Emmanuel Z. C. Nakamura*
Quando a crise econômica se evidenciou com toda a sua força no sistema financeiro, em meados de setembro de 2008, circulou num jornal de grande divulgação de São Paulo uma coluna com uma constatação pertinente, a de que estamos diante da primeira crise global do capitalismo sem adversário. Nesse contexto novo, é pertinente perguntar pelo desdobramento político da crise. Apesar da previsão de alguns economistas de que, no plano econômico, ela se estenderá em razão das características do dólar como dinheiro mundial e dinheiro de crédito, podemos afirmar que, no plano político, hoje o que a população mais anseia é pela resolução breve da crise, pelo retorno do crescimento econômico e do nível de emprego.
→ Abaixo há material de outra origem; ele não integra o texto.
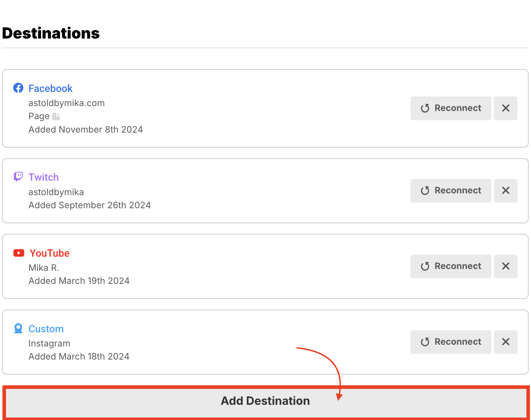
Task: Reconnect the Custom Instagram destination
Action: (451, 342)
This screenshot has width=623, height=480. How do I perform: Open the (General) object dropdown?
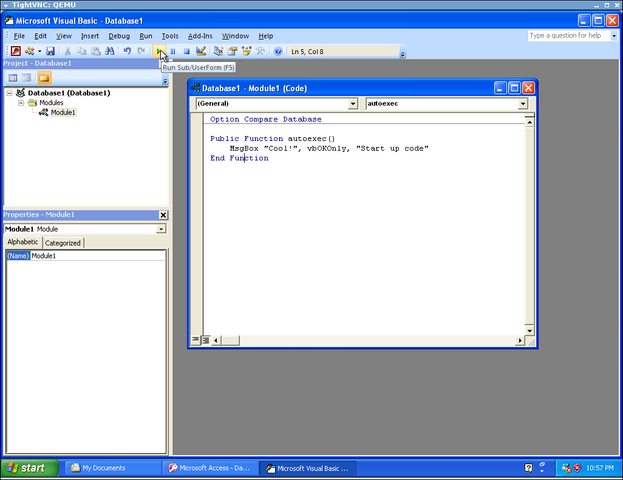(352, 104)
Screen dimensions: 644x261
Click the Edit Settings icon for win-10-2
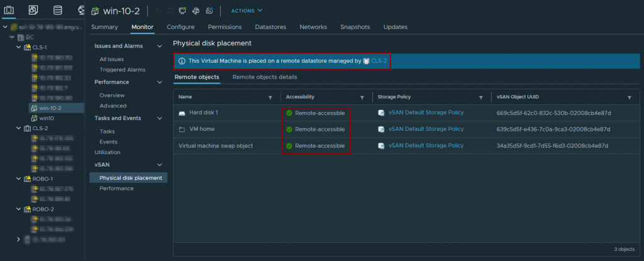click(x=196, y=11)
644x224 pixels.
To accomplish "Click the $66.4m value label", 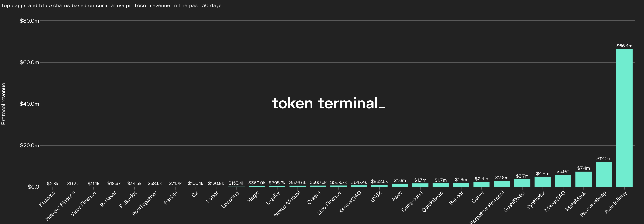I will [624, 46].
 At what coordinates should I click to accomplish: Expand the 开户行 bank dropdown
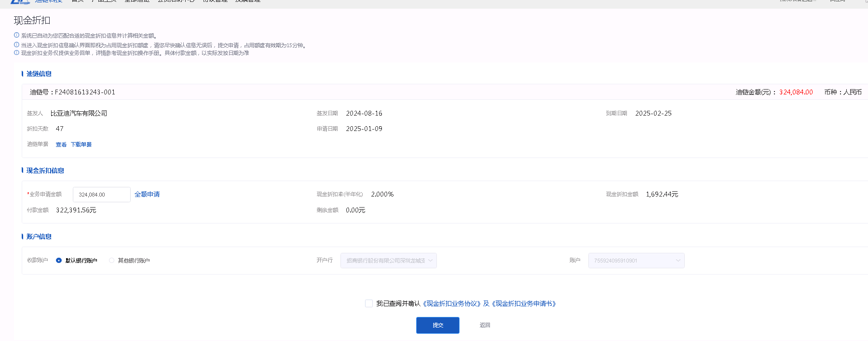point(388,261)
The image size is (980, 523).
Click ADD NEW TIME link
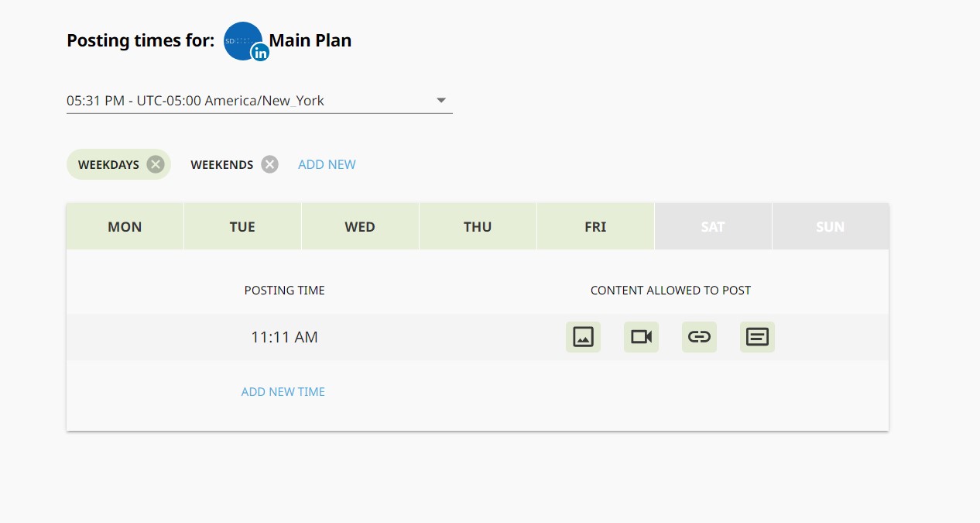pyautogui.click(x=283, y=391)
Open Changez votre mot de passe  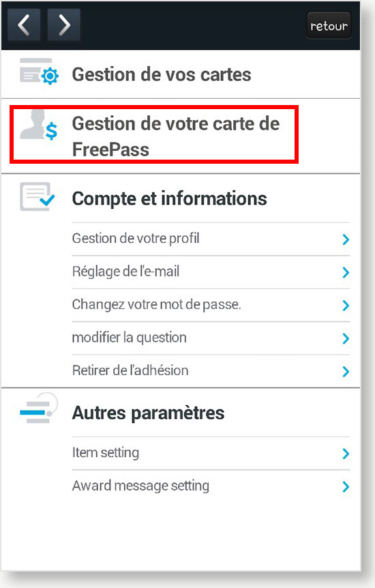click(211, 305)
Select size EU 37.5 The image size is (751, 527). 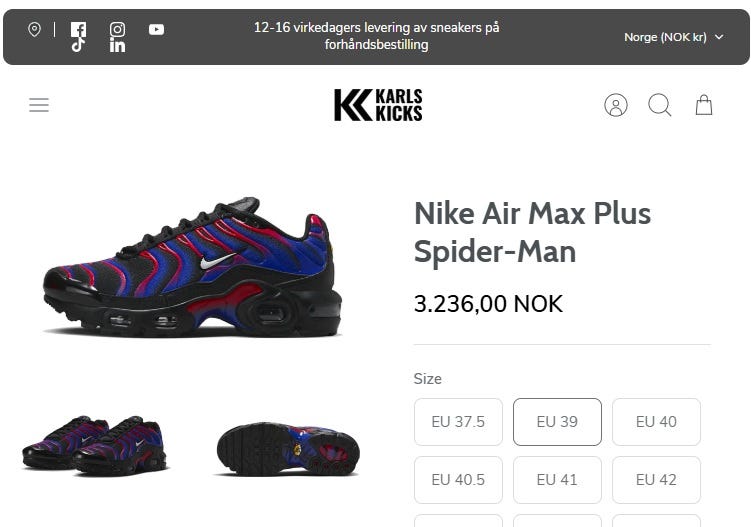[458, 422]
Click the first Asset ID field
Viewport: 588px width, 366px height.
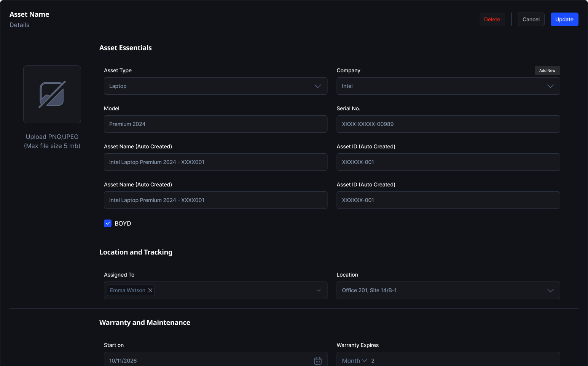click(x=448, y=162)
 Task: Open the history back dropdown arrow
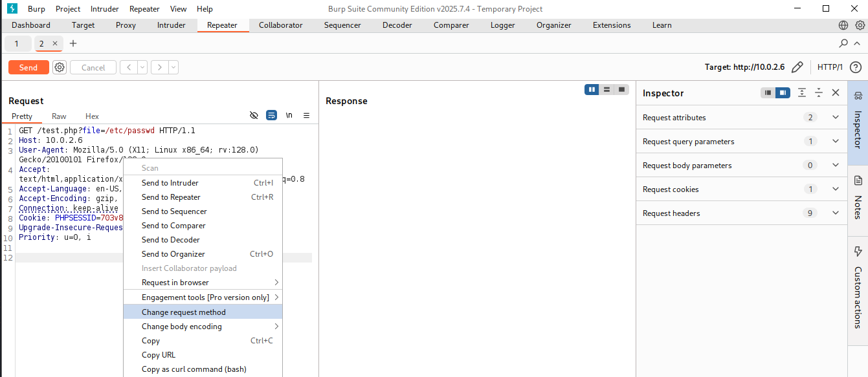pyautogui.click(x=142, y=67)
Faço essas considerações soltas apenas para trazer para a reflexão esse anseio da população por uma certa “normalidade” não problematizada, pois, analogamente, entrando aqui diretamente no nosso assunto, toda vez que funcionários, professores e estudantes entram em greve, o que a maioria da população dentro da universidade anseia é pelo retorno à normalidade das aulas e pesquisas. Em geral, a população universitária já se acostumou com as greves, encarando-as como uma “anomalia” restrita aos períodos de negociação salarial, à qual, pelo menos na maioria das vezes, os estudantes se juntam incorporando “reivindicações abstratas”. Em geral também, essas reivindicações são feitas por uma minoria dos cursos da área de humanidades. A pergunta sobre a qual gostaria de refletir é por que a agitação política se restringe, salvo algumas exceções, à área de humanas? Meu objetivo aqui é apenas sugerir por que essa pergunta é pertinente e esboçar a seguinte resposta: essa agitação política aparece como uma anomalia localizada na área de humanidades, mas é, essencialmente, o resultado histórico da falta de uma reflexão no país sobre a formação de um sentido integrador das diferentes dimensões da experiência humana.
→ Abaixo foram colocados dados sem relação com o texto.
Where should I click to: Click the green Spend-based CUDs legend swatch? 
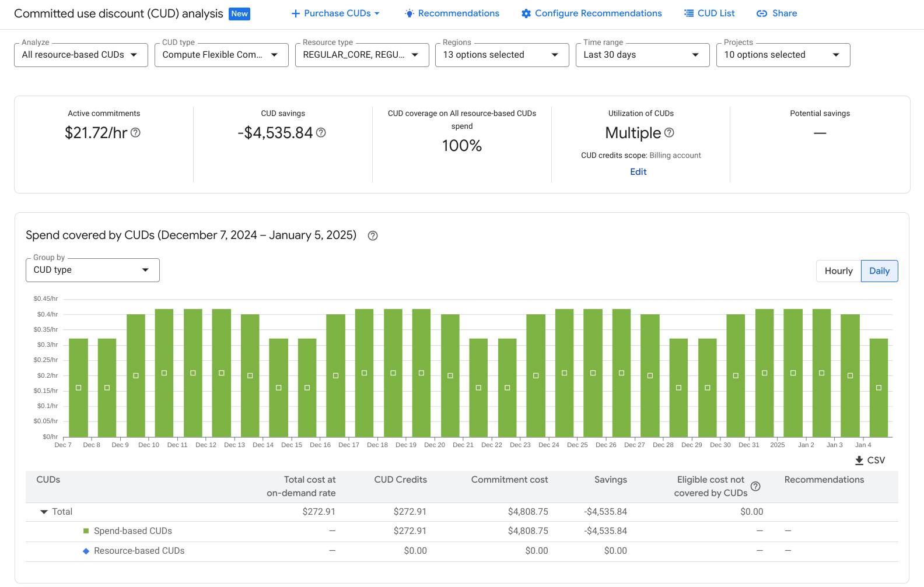pyautogui.click(x=86, y=531)
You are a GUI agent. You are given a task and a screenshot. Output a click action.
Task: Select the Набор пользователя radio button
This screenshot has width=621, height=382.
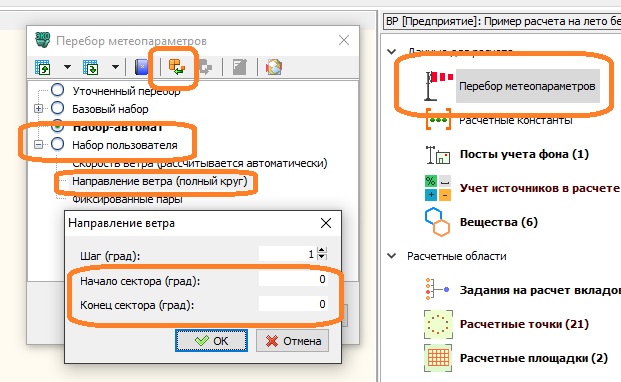click(57, 144)
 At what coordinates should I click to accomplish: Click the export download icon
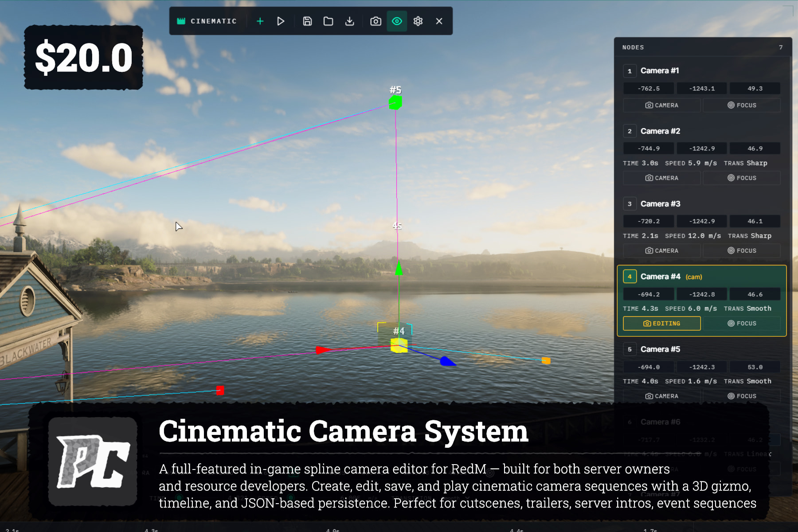click(350, 21)
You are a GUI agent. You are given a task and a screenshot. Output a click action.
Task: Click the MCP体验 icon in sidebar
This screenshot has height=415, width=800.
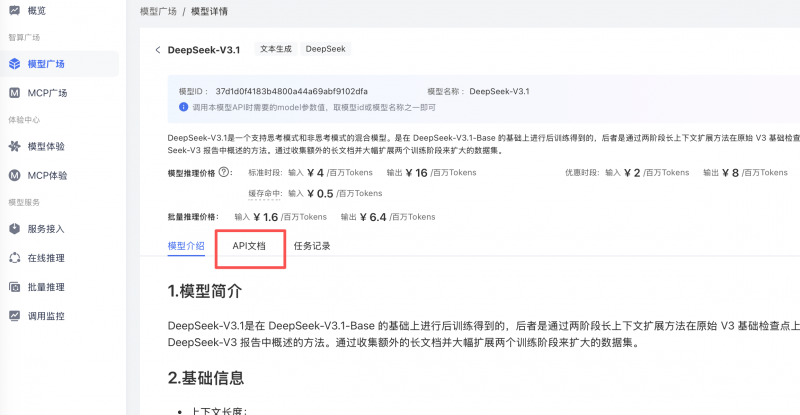tap(15, 176)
Minha hipótese é então que uma resposta adequada só pode ser dada analisando não somente a história da universidade no país, mas a formação deste. O país nasceu sendo “empresa Brasil”, onde não houve formação de um povo, mas sim de um agregado atomístico de indivíduos constituídos assim para produzir mercadorias. Dada as limitações de minha formação cultural para abordar o debate de um ponto de vista historiográfico sobre as questões de formação nacional, o debate filosófico sobre as noções modernas de universidade e mesmo minha falta de informação sobre a Univesp, farei aqui apenas algumas considerações soltas, sem muito rigor analítico e apenas com o intuito de contribuir para o debate.
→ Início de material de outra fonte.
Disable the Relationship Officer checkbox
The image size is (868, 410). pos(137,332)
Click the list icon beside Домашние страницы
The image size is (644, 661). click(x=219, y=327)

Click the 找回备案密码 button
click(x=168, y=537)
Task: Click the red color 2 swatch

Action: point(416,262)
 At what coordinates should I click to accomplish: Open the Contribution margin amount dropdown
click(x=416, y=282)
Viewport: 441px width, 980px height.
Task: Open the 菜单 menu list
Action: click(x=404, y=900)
Em geral, nos países onde o modo de produção capitalista teve barreiras sociais para se desenvolver, porque a burguesia precisou derrubar o antigo regime, surgiram projetos de modernidade. Isso porque para que uma revolução seja feita uma classe tem de se confundir com e ser reconhecida pela sociedade como sua representante universal. Em termos de projeto de modernidade, a Alemanha foi onde melhor se formalizou. Faço aqui apenas algumas considerações sobre Hegel. É conhecida a tese de que, no contexto de desenvolvimento capitalista retardatário, a dialética foi a formalização de uma experiência intelectual. Isso tanto no momento propriamente dialético-negativo, como formalização da ironia do intelectual afligido pela miséria nacional, como também no momento positivo-racional, ou seja, a dialética na sua feição afirmativa de reconciliação com o presente, formalizando o empenho do intelectual na redenção do país. Essa é, talvez, a “base material” da inseparabilidade de dialética e sistema. Evidentemente, resumo aqui grosseiramente essa tese, mas o que é importante reter, para nós, é a conversão da negatividade dialética em positividade especulativa, pois é o momento em que Hegel trava um intenso debate com as “ciências positivas” da época, havendo uma relação de pressuposição recíproca entre filosofia especulativa e ciências positivas.
É importante para nós porque o debate sobre a “questão universitária” na época – especialmente entre Fichte, Schelling, Humboldt, Schleiermacher e Hegel – estava alicerçado em teorias da história e orientações filosóficas determinadas. Abstraindo as diferenças entre as visões, o memorando humboldtiano, por exemplo, defendia uma ininterrupta cooperação entre as ciências. Simplificando, não estaria aqui uma das possíveis condições de pesquisa da filosofia especulativa e de melhoramento das ciências positivas? Lembro o memorando porque parece que é a partir dele que a maioria dos historiadores data a origem da redefinição moderna de universidade.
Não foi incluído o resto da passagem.